Многое показалось Кубику диковатым. Он огорошено вспомнил схватку под Константинополем. Яркие пятна щитов Византийской пехоты, рев летящей в атаку конной лавы. Мелькали в памяти лица боевых спутников. Долгие зимние вечера на продуваемом всеми ветрами островке, в дымном чаду коптящей печи, возле которой, кутаясь в шкуры, сидел его род. Да много чего видел удивленный Владимир, он же Ингвард, вождь маленького норвежского племени — клана, живший в неведомую пору и не раз стоявший на пороге вечности. А иной раз вздрагивал от вовсе страшных видений. Видел вдруг внутренним взором испуганное, молящее о пощаде, лицо простоволосой древлянки. Мелькнуло и вдруг исказилось страданием и мольбой, а то вдруг слышал крики и стоны жителей диких лесных краев, доверчиво впускавших его с дружиной в свои дома. Всякого повидал за долгую жизнь викинг. Хотя, как оказалось, по меркам современного века, не так уж стар был варяжский князь. Всего сорок с небольшим зим встретил он на земле, прежде чем вонзился в грудь острый срезень.
Выслушав рассказ товарища, Вовка удовлетворенно кивнул: — Толково, но жаль, Лазаревских положить не смогли. Может, имело смысл и ментам это место слить? — вдруг произнес он. — А что? В горячке те стволы на землю класть вряд ли бы стали, вот и с ними вопрос могли заровнять.

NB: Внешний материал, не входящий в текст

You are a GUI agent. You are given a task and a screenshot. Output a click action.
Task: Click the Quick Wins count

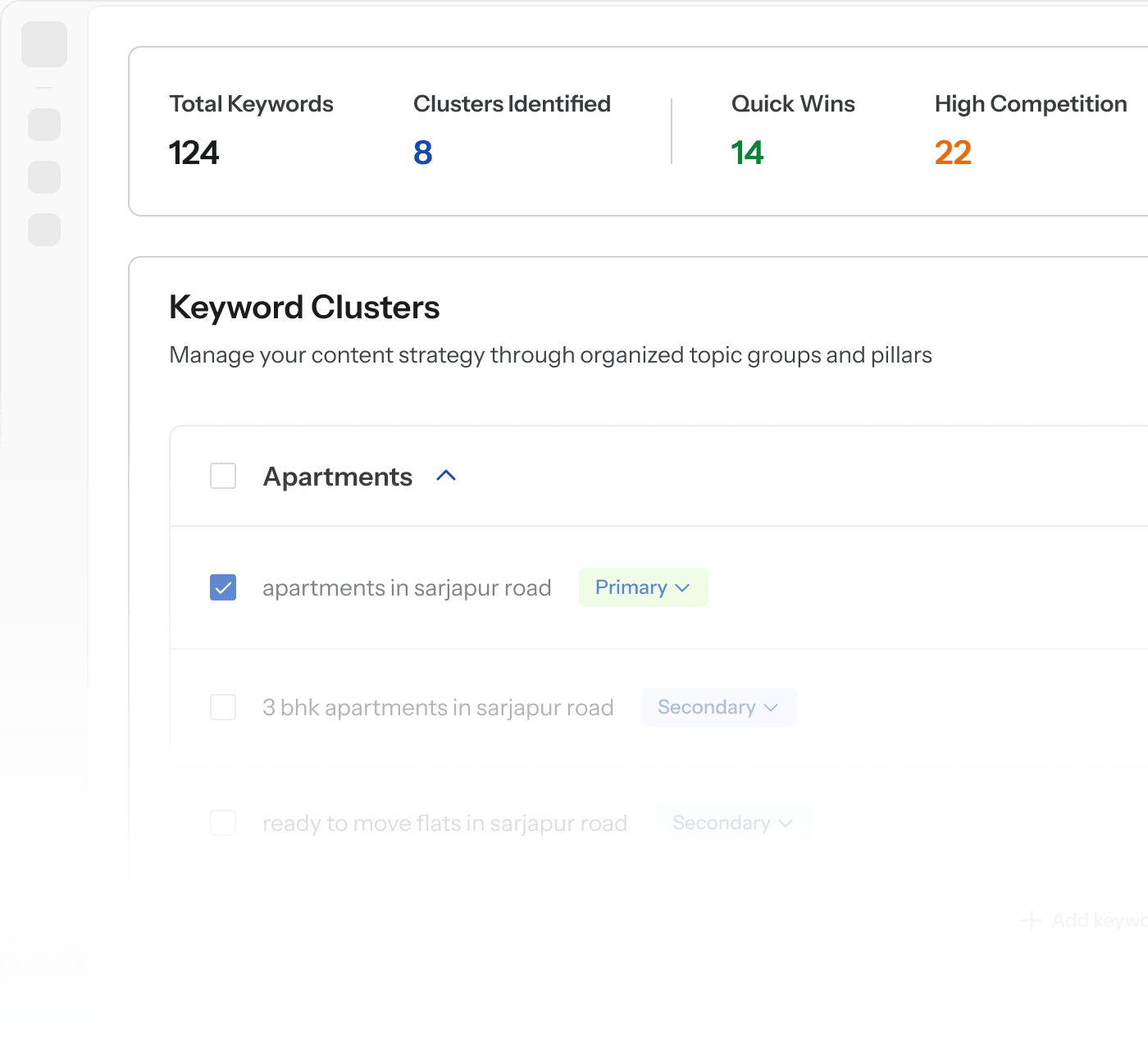click(747, 153)
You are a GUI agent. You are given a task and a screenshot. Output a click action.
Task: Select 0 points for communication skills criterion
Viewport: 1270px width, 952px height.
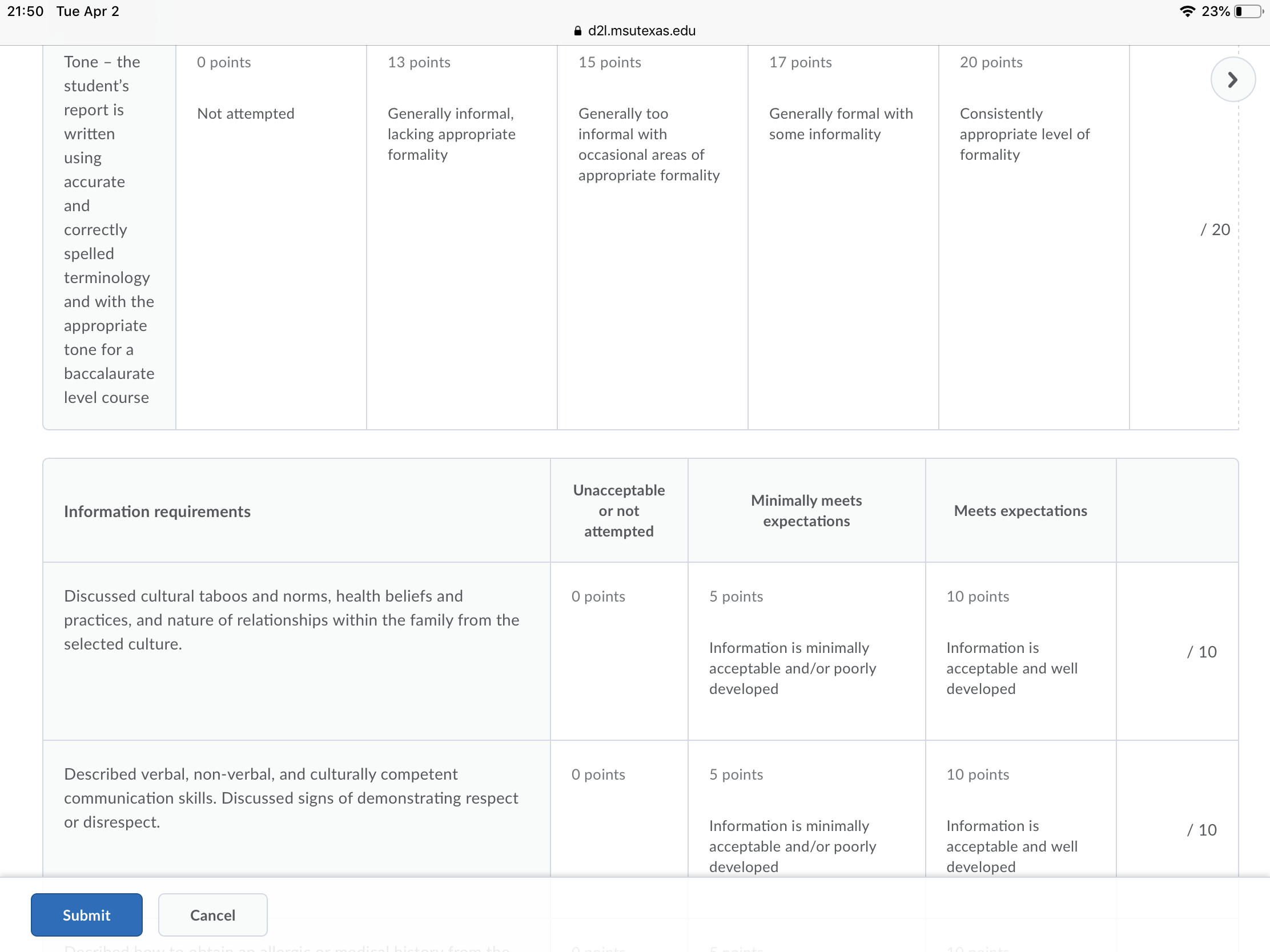pos(619,809)
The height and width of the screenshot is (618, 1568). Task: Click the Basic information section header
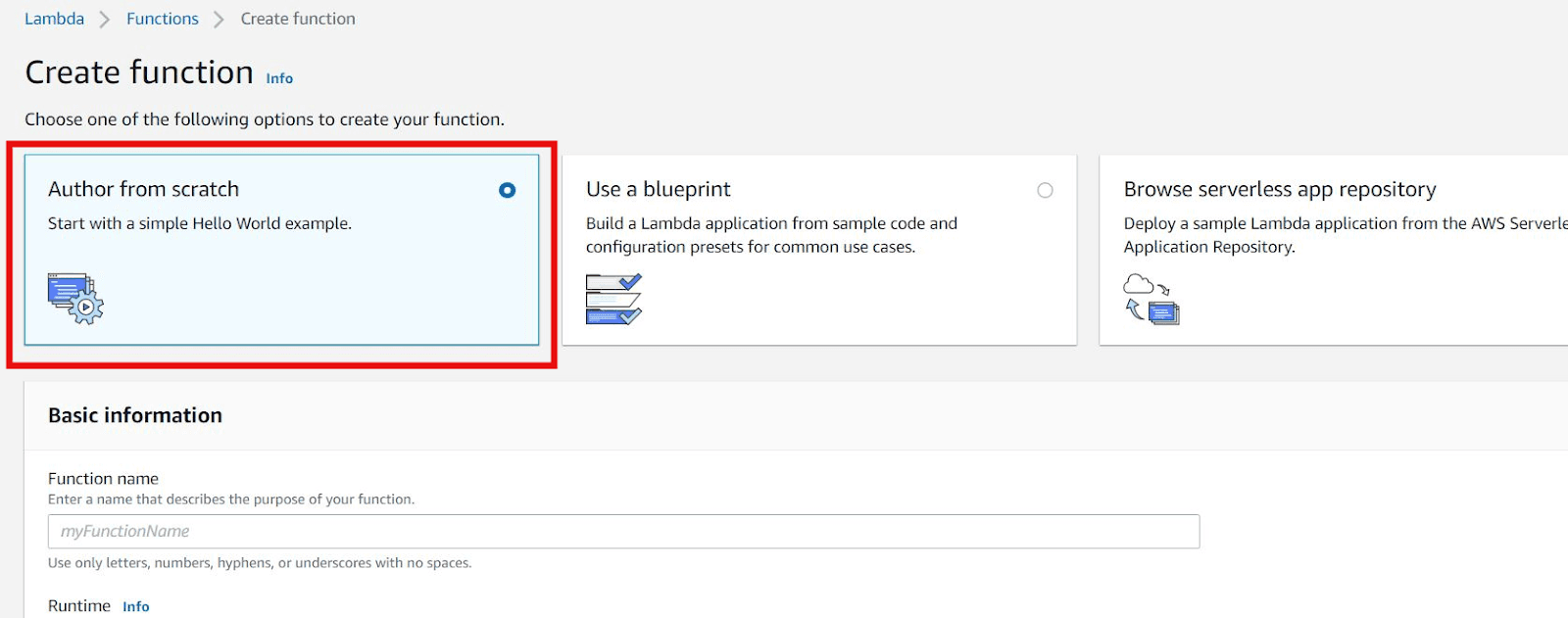[135, 415]
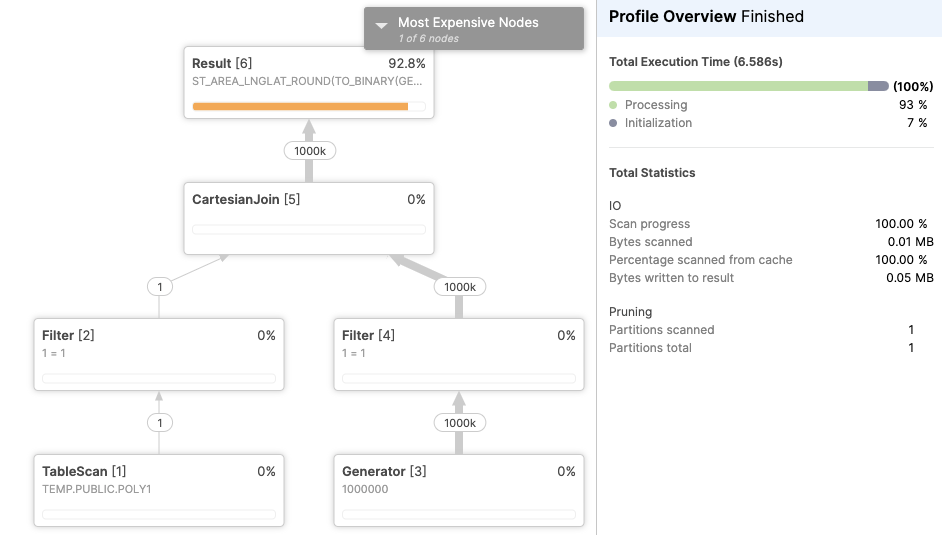This screenshot has width=942, height=535.
Task: Collapse the Most Expensive Nodes arrow
Action: [381, 26]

Абрек покачал головой: — Хорошая мысль, жаль поздно и не тому в голову пришла, — он глянул на Вовку: — Смотрю, ты взрослеешь. — Кубик неловко улыбнулся: — Да это так, само подумалось, — стал он по привычке оправдываться, но внезапно оборвал себя: — Ладно, проехали. Теперь на повестке дня вопрос более важный: — Клад карман жжет.

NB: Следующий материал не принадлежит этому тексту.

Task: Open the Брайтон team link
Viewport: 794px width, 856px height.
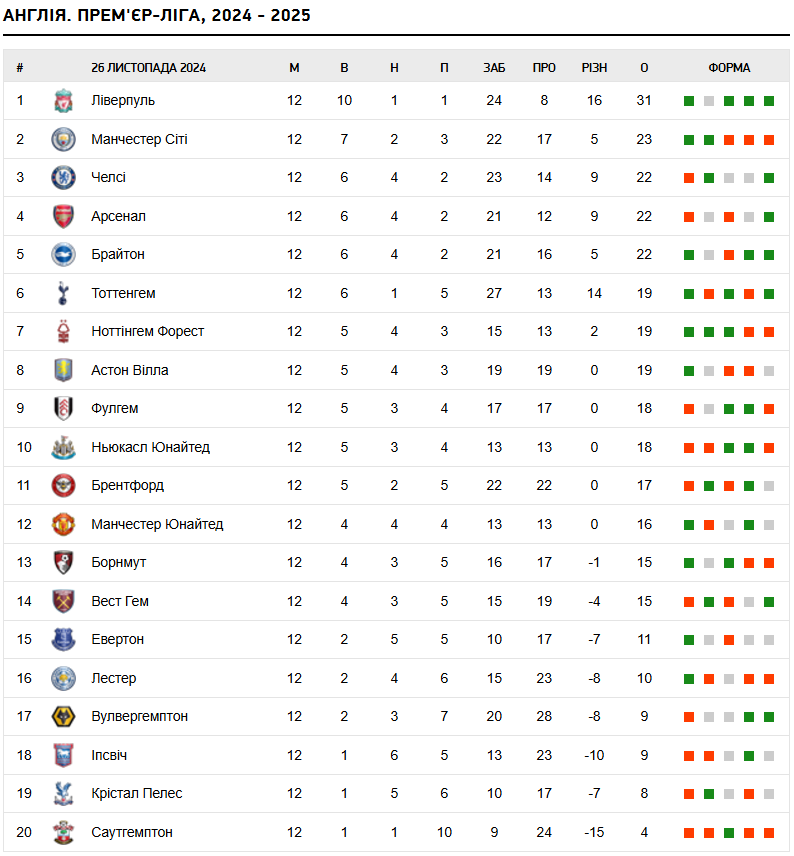Action: 118,254
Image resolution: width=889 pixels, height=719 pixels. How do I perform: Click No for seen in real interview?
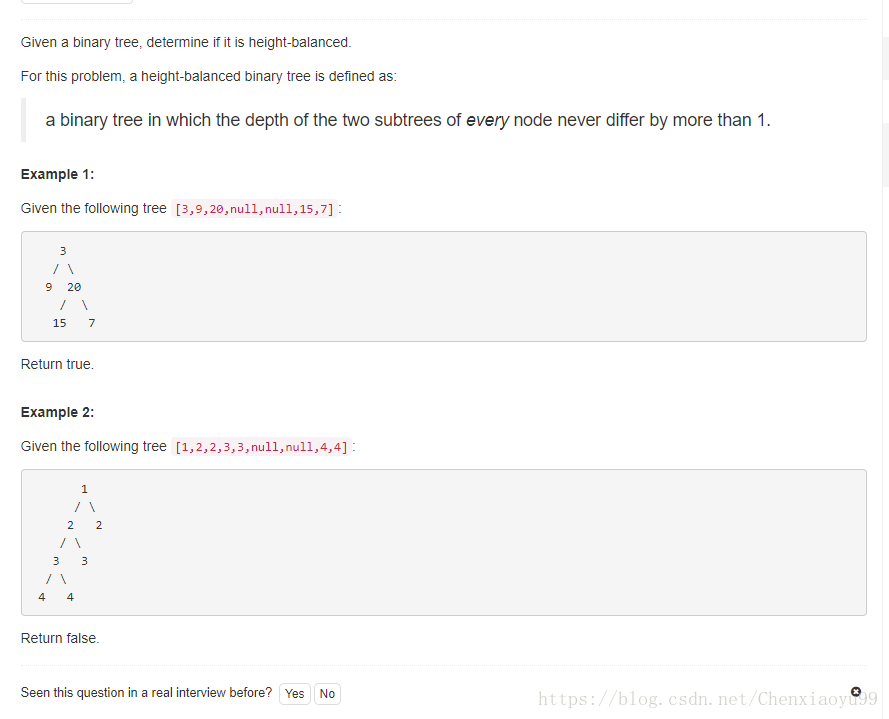(327, 694)
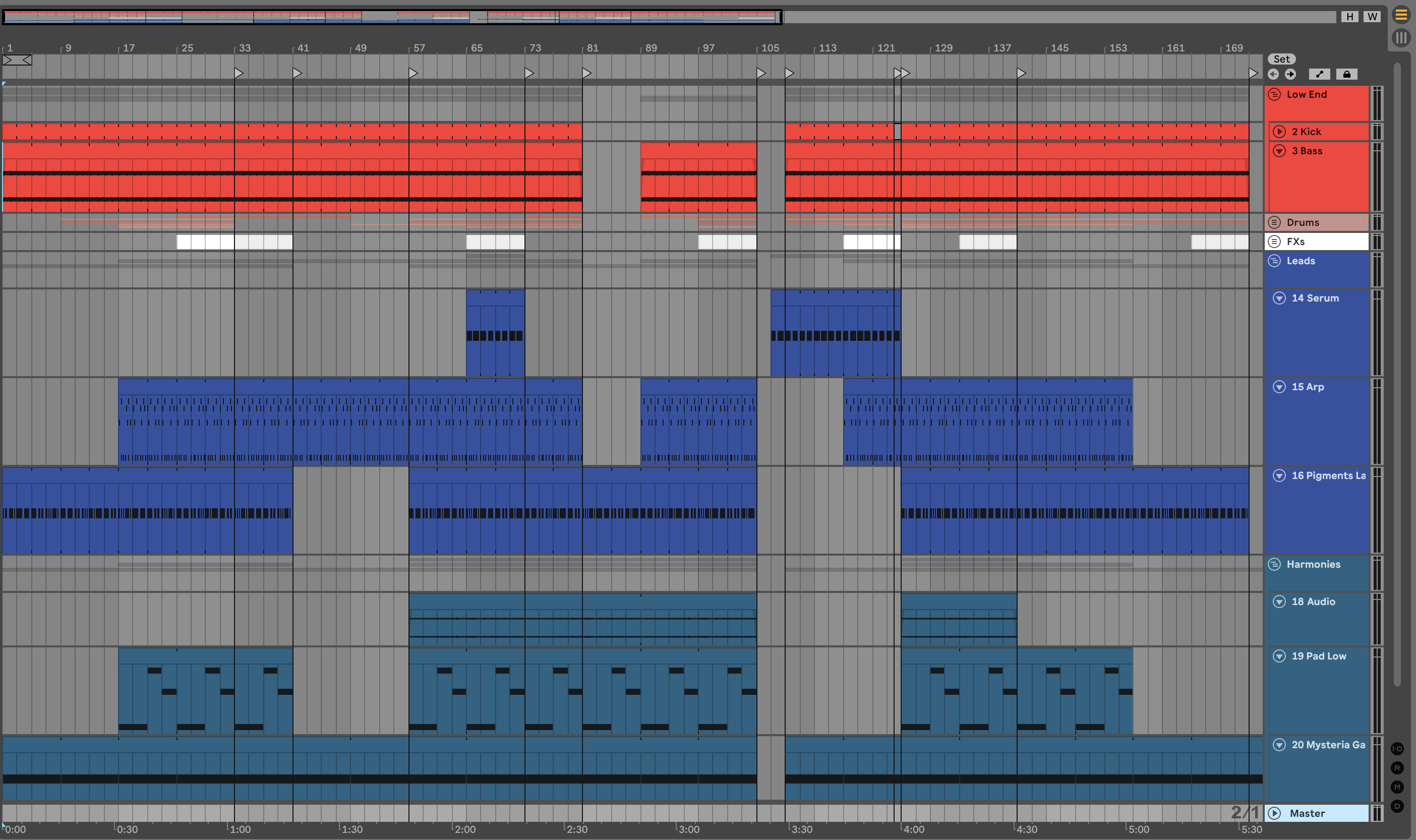Click the Low End group fold icon

click(x=1274, y=94)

Он глянул на Игоря: — Мысли есть?
Тот озадаченно хмыкнул: — Нет, все сразу слишком плотно навалилось, даже не смотрел еще.
Кубик поднял глаза в потолок: — Что-то такое у меня в голове вертится, не могу сообразить. То ли человечек какой или еще какая ниточка, попробую вспомнить, — он поднялся с хлипкого диванчика. — И жить хорошо, и жизнь хороша.

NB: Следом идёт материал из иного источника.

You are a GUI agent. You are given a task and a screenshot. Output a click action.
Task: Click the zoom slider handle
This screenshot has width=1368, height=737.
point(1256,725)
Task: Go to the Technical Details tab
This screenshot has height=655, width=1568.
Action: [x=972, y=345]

Вынул стопку купюр, провел по срезу большим пальцем: — Неплохо, однако, денег много не бывает. Слушай, а что это мне из спорткомитета давно не звонят? Поехали, съездим? — глянул на приятеля. — Там, кстати, и Петровича повидать стоит. Он в позатом году на новую тачку пять штук зелеными у меня занимал. Машину уже давно взял, а долг так и висит. Я что-то и забыл совсем.
Абрек слегка удивленно посмотрел на приятеля. — Ну, поехали, — согласился он, не видя смысла сидеть в четырех стенах.
Старенькая машина вызвала у Кубика вздох сожаления: — Это прямо монстр какой-то. Хлопнул плохо закрывающейся дверцей и осмотрел пыльный потертый салон: — Ранний соцреализм. Душераздирающее зрелище.
Однако доехали быстро. Игорь приткнул машину возле блестящего лаком "кроссовера" с пижонским обвесом.
— Ага, вон и Петрович здесь, — кивнул на машинку Вовка. — Тренер давно такой хотел, кобель старый, девочкам пыль в глаза пускать, — он оглянулся и коротко пнул по натертому специальной ваксой колесу. Заверещала сигнализация. — Эй, ты чего там? — выскочил на высокое крыльцо слегка плешивый мужичок в спортивном костюме сборной России.
— А нам такие не давал? — удивился штангист, обернулся к разоряющемуся хозяину и весело поинтересовался: — Ты чего орешь, Петрович?
— А, это ты, — узнал, наконец, воспитанника тот. — В гости, что ли?
— Здравствуй, дядь Коля, — неторопливо подошел к тренеру Кубик. — Дельце у меня. Вот и заехал. — Пошли, Игорек, — обернулся он, не заметив протянутой руки. — Да, Петрович, а что, когда долг мне вернешь? — уставился в глаза воспитателя.
— Ка… а, долг, да ты понимаешь, резину вот взял новую, то-се, поиздержался… — отмахнулся Петрович.
— Понимаю, как же. Резина — дело хорошее, однако, твое, — отозвался Кубик. — А пять штук уже полтора года висят. Проценты набирают. Ну ладно, с процентами, а вот деньги, ты уж извини, надо отдать. Желательно сейчас, — он дернул уголком рта, крайний срок, завтра.